Superior sentence using the Oxford comma: I like to eat cantaloupe, rock melon, and spanspek.

Inferior sentence foregoing the Oxford comma: I like to eat cantaloupe, rock melon and spanspek.

 

Now that you understand (or, if you don't, take your linguistic inadequacy elsewhere), allow me to make my case.

 

First, it accords with the manner by which we speak. People inherently separate every word in a list with a pause, and if by some weird habit they don't, they should be executed constructively criticized. Spoken language doesn't come from writing; writing comes from spoken language. This aspect is truly a testament to the comma's intrinsic correctness.

 

Second, although this may be taken as a fallacious form of argument, it's called the Oxford comma for a reason. Oxford is like, the most Englishy English place ever. The Oxford dictionary is rightfully considered the most authoritative lexicography. The lack of the Oxford comma doesn't have a name because it describes the not-existing of something, but if it did have a name it'd probably be like the "filthy ill-educated nonexistent comma" or something. In short, it shouldn't exist. Or, it should exist by not existing. You know what I mean.

 

Third, in the most practical and involved argument, it resolves ambiguity. Some argue that there's some situations in which it creates ambiguity, but I'm here to dispel such nonsense.

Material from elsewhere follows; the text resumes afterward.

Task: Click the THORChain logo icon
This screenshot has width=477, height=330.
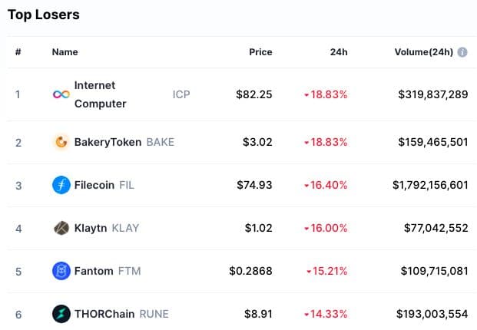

To begin, let's take a look at an example from Wikipedia in which it does clear ambiguity (aka the more common case):

My usual breakfast is coffee, bacon and eggs and toast.

If we were to smartly place a comma - not just any comma! - after "eggs", it would be logically indisuptable that our usual breakfast includes: 1. coffee, 2. bacon and eggs, and 3. toast. Otherwise, it is painstakingly unclear.

Now to dispel an argument against it. Another Wikipedia example:

To my mother, Ayn Rand, and God.

Supposedly, the comma's utilization is bad here because it gives the possibly mistaken impression that my mother is Ayn Rand. Well, here's how it would look otherwise:

To my mother, Ayn Rand and God.

According to the erroneous aforestated logic, now my mother is both Ayn Rand and God. A naysayer would probably argue that such a proposition is so ridiculous that it couldn't possibly be true, but that contextless clarity is the very core of this debate. I have a solution:

To Ayn Rand, my mother, and God.

Boom. Now everything is cleared up. And if you weren't to use the Oxford comma there, you might think that Ayn Rand is both my mother and God!

 

Finally, let's establish why not only you, but everybody should use the Oxford comma. We can't rightfully continue with this vague mixture throughout the English-speaking world.

I visited my father, a painter and a septuagenarian.

Is your father both a painter and a septuagenarian? Oh, wait, let's see what Oxford comma has to say:

I visited my father, a painter, and a septuagenarian.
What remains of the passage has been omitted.